Ao longo dos últimos meses, o governo de São Paulo retirou mais água do Sistema Cantareira do que o permitido pelas agências reguladoras. A informação está na ação civil pública movida pelos Ministérios Públicos estadual e Federal. Até ontem, 35 municípios paulistas haviam decretado racionamento de água, medida que já atinge 3,8 milhões de pessoas.
Em documento de 2004, a Agência Nacional das Águas (ANA) e o Departamento de Águas e Energia Elétrica (DAEE) estipularam que a captação de água do Cantareira deveria seguir uma regra chamada curva de aversão a risco, segundo os promotores. Essa curva funciona como uma tabela que estabelece que a quantidade de água retirada da represa deve reduzir proporcionalmente à medida que o nível do reservatório fica mais baixo.
Em janeiro de 2014, a curva previa retirada de até 29 metros cúbicos por segundo do sistema, pois os níveis variaram de 27,2% a 22,2% ao longo do mês. Em vez disso, a vazão foi de 32,2 metros cúbicos por segundo. Fazer captação acima do previsto na tabela pode comprometer o armazenamento de água para meses seguintes, segundo especialistas.
— Isso certamente ajudou a chegarmos a essa situação. Se a própria legislação da ANA tivesse sido seguida, a situação estaria em um nível muito menos severo do que o que temos hoje — afirma a promotora Alexandra Facciolli, do Grupo de Ação Especial de Meio Ambiente do Ministério Público de Piracicaba.

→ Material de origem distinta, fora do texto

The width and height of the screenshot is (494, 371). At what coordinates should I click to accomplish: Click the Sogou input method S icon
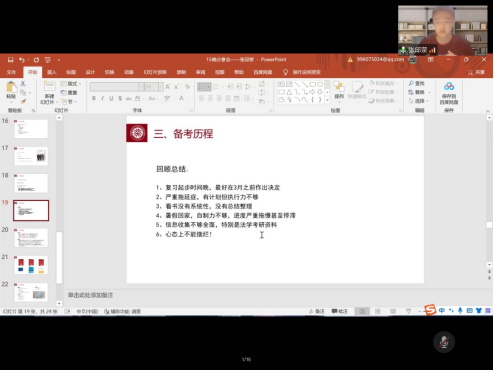430,310
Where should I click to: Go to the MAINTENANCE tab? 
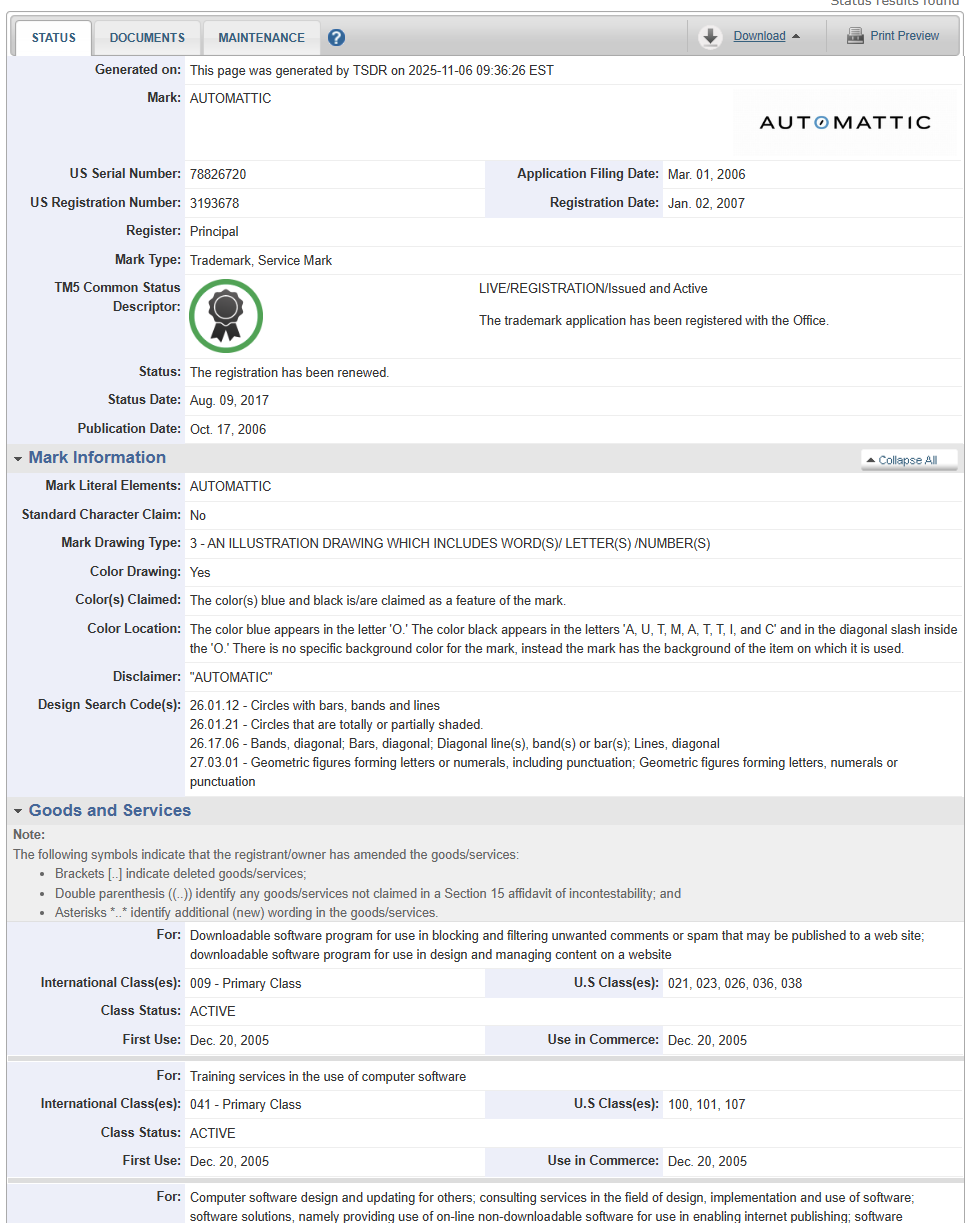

Na ação, promotores e procuradores alegam que a Sabesp sabia que o Cantareira corria risco de entrar em colapso antes da estiagem que começou no verão de 2014, mas não tomou medidas para proteger as represas. O MP pede a proibição da captação integral da segunda cota do volume morto do manancial, uma reserva de água que fica abaixo dos túneis e canos.
Como a primeira parte do volume morto está prestes a acabar, a Sabesp trabalha com a possibilidade de usar uma segunda reserva. A companhia tem dito que não será necessário tirar mais água, uma vez que estudos meteorológicos mostram que voltará a chover a partir da segunda quinzena de outubro.
Em depoimento a vereadores na Câmara de São Paulo, a presidente da Sabesp, Dilma Pena, descartou ontem que parte do estado enfrente rodízio. Questionada se havia um racionamento disfarçado ocorrendo na capital paulista, onde muitos moradores reclamam que não recebem água à noite, a presidente da Sabesp respondeu que o que existe é “uma administração da disponibilidade da água”. O governo tem diminuído a pressão na rede de distribuição, o que faz com que algumas casas não recebam água por alguns períodos.
Levantamento feito pelo GLOBO mostra que 35 cidades do estado já decretaram algum tipo de racionamento oficial. Em Itu, onde a falta d’água já provocou três protestos e moradores reclamam que estão há quatro meses sem abastecimento regular, a água vem de outro manancial.
A crise hídrica tem mudado drasticamente a paisagem de cidades do interior onde as represas foram construídas. Em Bragança Paulista, donos de pousadas que ficavam à beira da represa temem que a procura diminua no verão:
— Geralmente, o fim do ano é a melhor época para a pousada, mas, este ano, estamos tendo menos procura. Acho que a visão assusta um pouco. Antes, a água chegava na beira da casa, agora só tem barro aqui perto — disse Amélia Rosetto, responsável por uma pousada à beira da Represa Jaguari.